Some of sort of co-promotion ought to be possible. Maybe a short track promoter could work with his or her nearest Cup track to sponsor an occasional “Winston Cup Night”. (You don’t want to use the word “NASCAR”. They’ll make you pay for it.) Ticket stubs from that night’s event would be good for ten dollars off on a Winston Cup ticket. Maybe the Cup track would also allow the local track to hand out a five dollar off coupon good at the concession stands, a buy one-get two beer coupon or something similar. The notion is to tell Cup race fans, hey, come out to your local short track and it’s basically going to cost you nothing since you’re going to the Cup race anyway. Give us a shot on the house. Maybe the promoter could arrange for a couple Cup show cars to be on hand that night, or better yet a Winston Cup driver to sign autographs. After all most Cup drivers started out on the bullrings and now that they’re rich they ought to be willing to give something back to the spawning grounds that are responsible for their careers.

Cup promoters could help out the local short tracks simply by having a page in the programs pointing out what short tracks are in the area and where they’re located. I was amazed at my former address how many people living in the area didn’t know there was a dynamite local dirt track less than 20 minutes drive away. Similarly I was surprised how many fans at Pocono didn’t realize they could spend Saturday night at a local short track and still be back at the motel in plenty of time to get enough sleep prior to the next day’s Cup race.

Local track operators might want to consider an occasional Sunday afternoon race on weeks when the Cup guys race Saturday night. Local racing programs typically offer thrilling action, but they tend to run a little late for parents wanting to bring along younger kids. Those children are the race fans of the future so staging a matinee race with cheap admission for the kids is an investment in the track’s future.
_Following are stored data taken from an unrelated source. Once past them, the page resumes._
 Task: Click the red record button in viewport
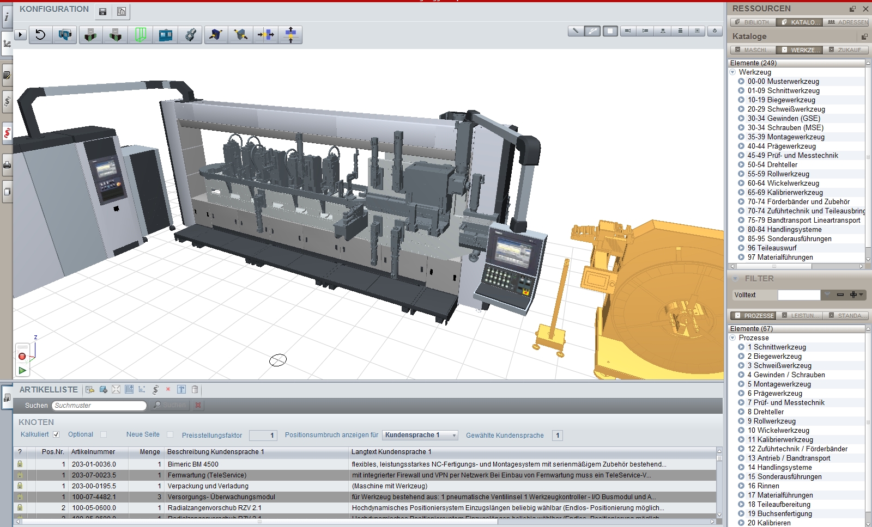pos(22,356)
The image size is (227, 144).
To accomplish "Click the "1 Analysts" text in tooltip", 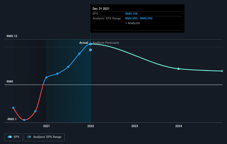I will point(132,23).
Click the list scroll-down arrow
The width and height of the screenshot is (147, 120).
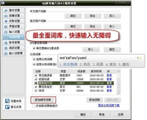point(118,93)
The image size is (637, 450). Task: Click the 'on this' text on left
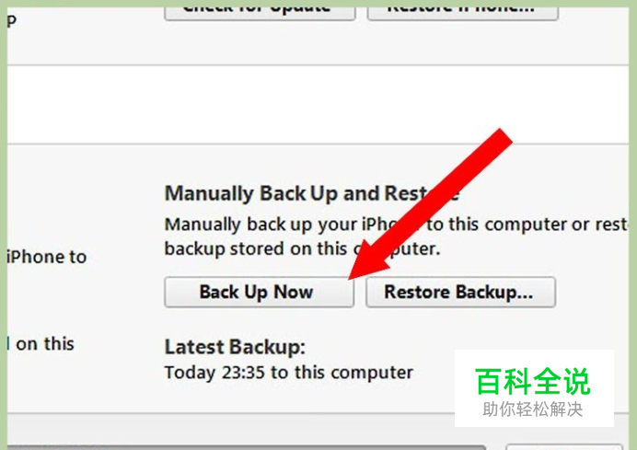point(45,344)
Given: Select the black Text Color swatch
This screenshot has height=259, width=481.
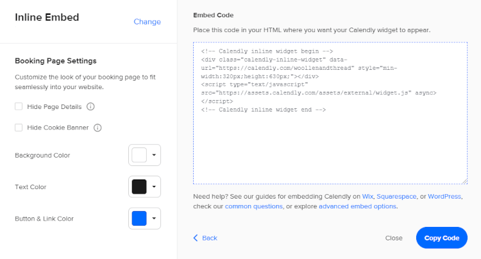Looking at the screenshot, I should (139, 187).
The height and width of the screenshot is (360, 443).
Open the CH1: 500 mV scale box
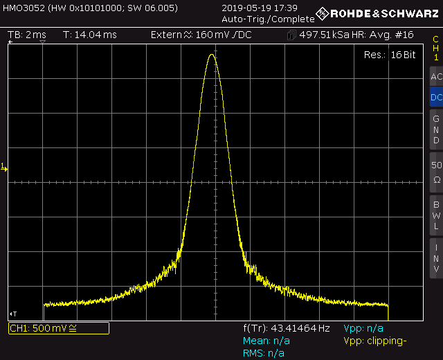pyautogui.click(x=58, y=328)
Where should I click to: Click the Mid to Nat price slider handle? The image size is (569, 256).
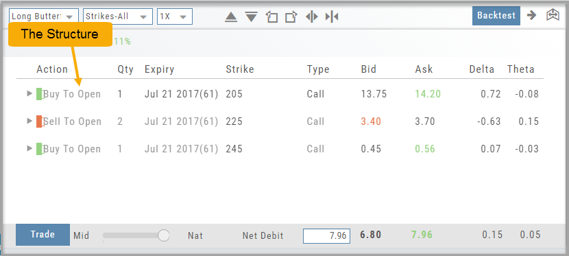[x=164, y=235]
If they’re serious about greater minority participation in the future, NASCAR should probably get involved with the co-promotion as well. A minority driver is not going to show up capable of running Winston Cup races overnight. Having the opportunity to race at the local level at a more moderate cost allows more people of any color, gender or ethnicity to participate. The winnowing process to separate the wheat from the chaff occurs at that level, and given time a more diverse crop of Cup racers will emerge in the future.
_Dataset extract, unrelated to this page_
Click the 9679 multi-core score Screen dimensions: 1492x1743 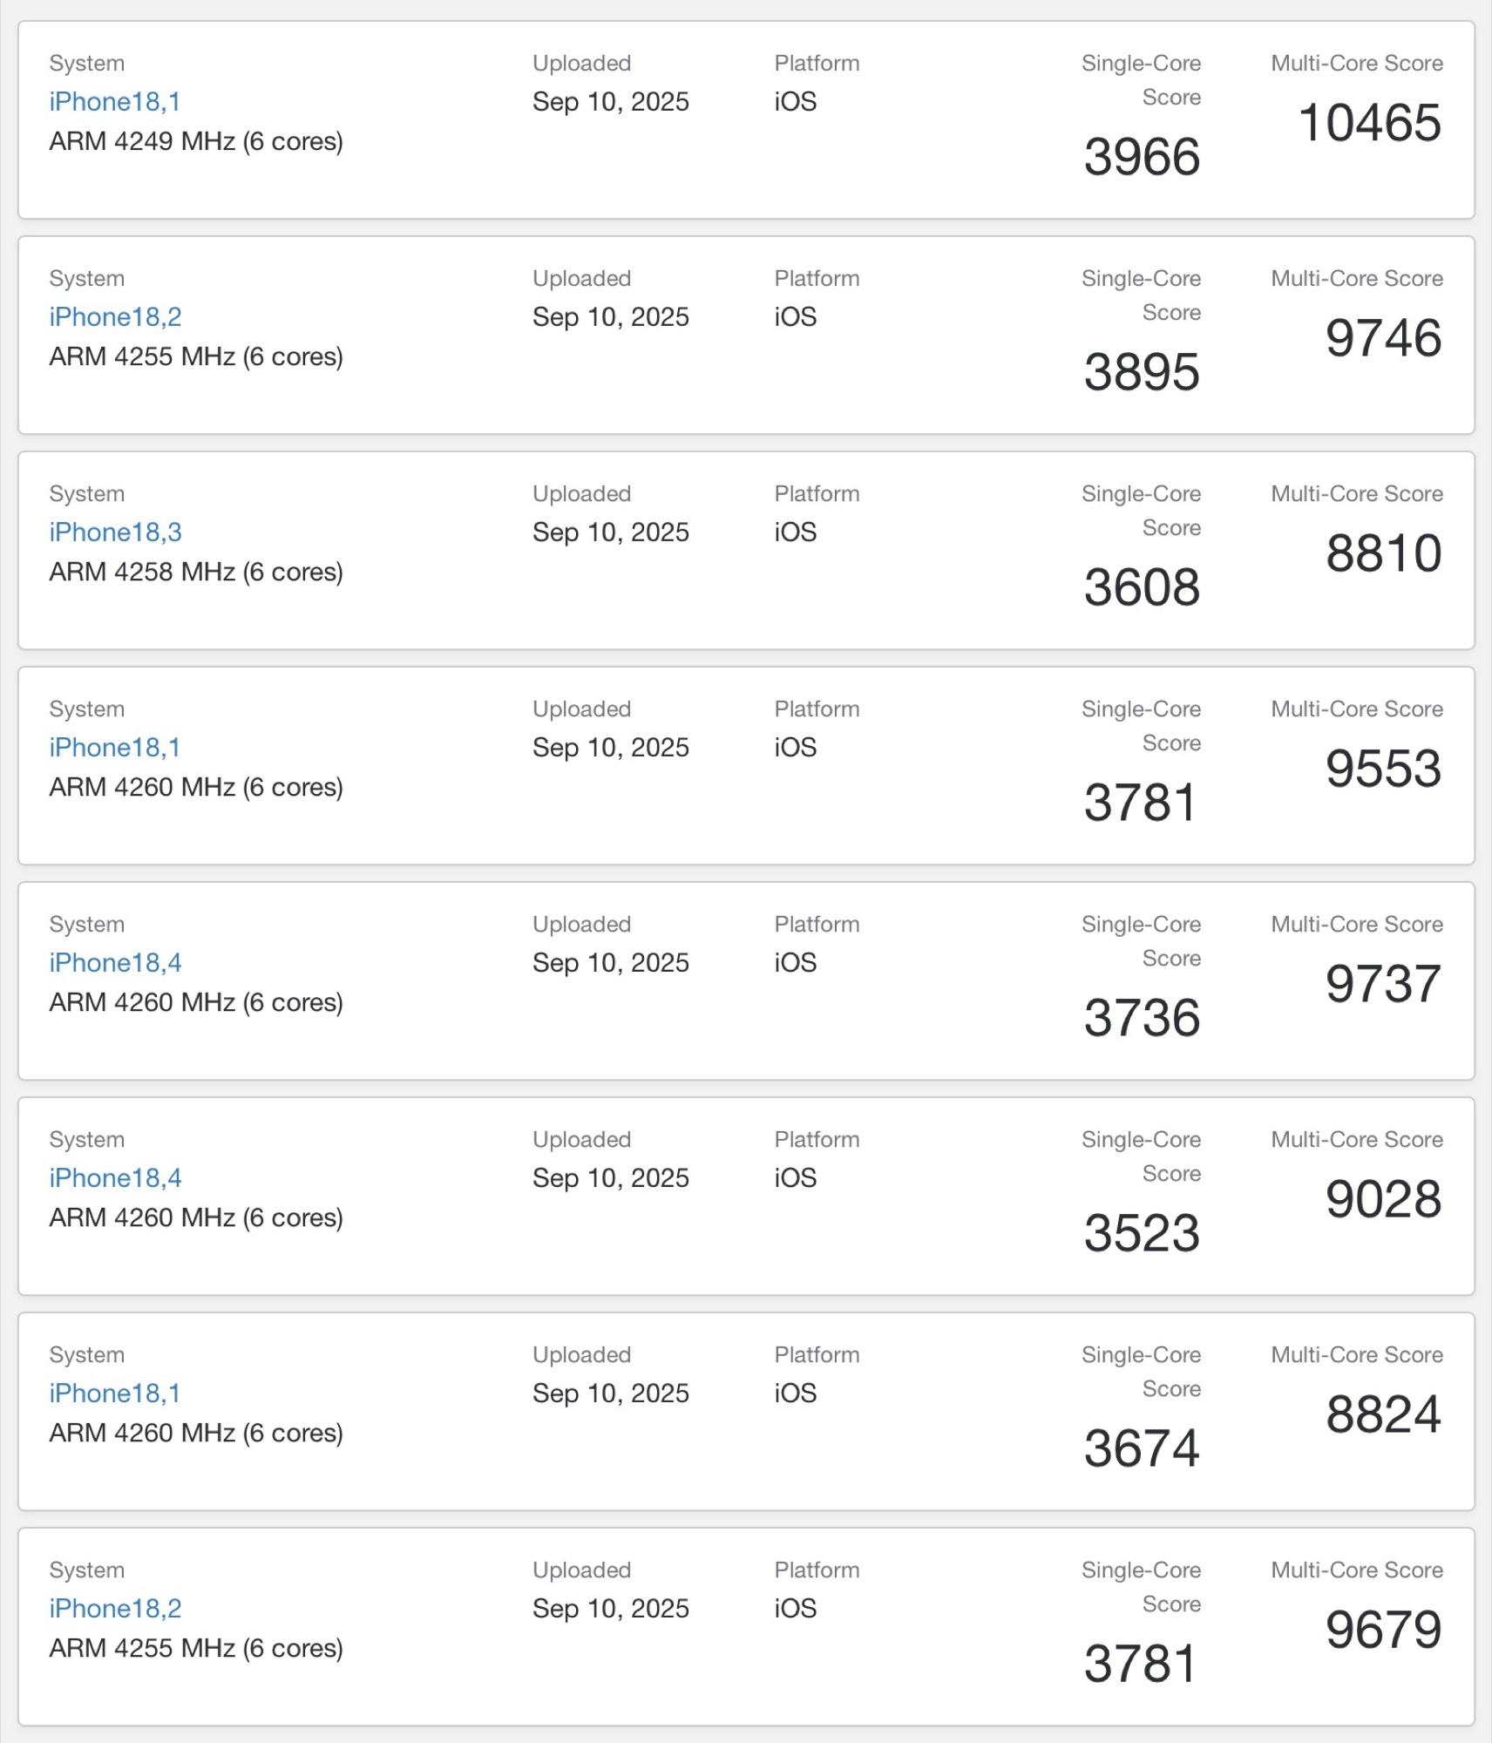(1384, 1629)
The Other McLaughlin- Less than three weeks prior to the season opening Busch race long time series competitor Mike McLaughlin and his championship winning crew chief Harold Holly got a nasty little surprise. It seems the race team they hooked their wagon to wasn’t paying the bills and as such Robert Yates wanted his cars and engines back. The team has folded and the future of both men is up in the air. This close to the big dance there’s not that many partners left free out there.

A lot of people jumped to the assumption that the team’s sponsor, Wired Flyer, was the cause of the chaos, because after all they are one of those dang dot com businesses and we all know what a den of thieves the Internet is. Truth be told, Wired Flyer lived up to their end of the deal, and in fact participated in efforts to keep the venture going once the team owners pulled out.

The Security Czar- NASCAR has hired a new czar of security to study and recommend changes necessary at all tracks for security’s sake. (Not safety, security.) NASCAR will use this gent’s report to come up with “some minimum standards of security” all tracks will have to adhere to. Maybe I’m too cynical but this sure does sound like a whole lot of effort just to tell non-ISC tracks they no longer have the option of allowing full size coolers onto the premises. I mean, dang, with all the dangers in the garage area, the possibility of terrorists in the grandstands disguised as beer drinking bubbas lugging Playmate coolers, and psychos laying in wait for our drivers, I’m beginning to think it’d be a lot safer to just stay home.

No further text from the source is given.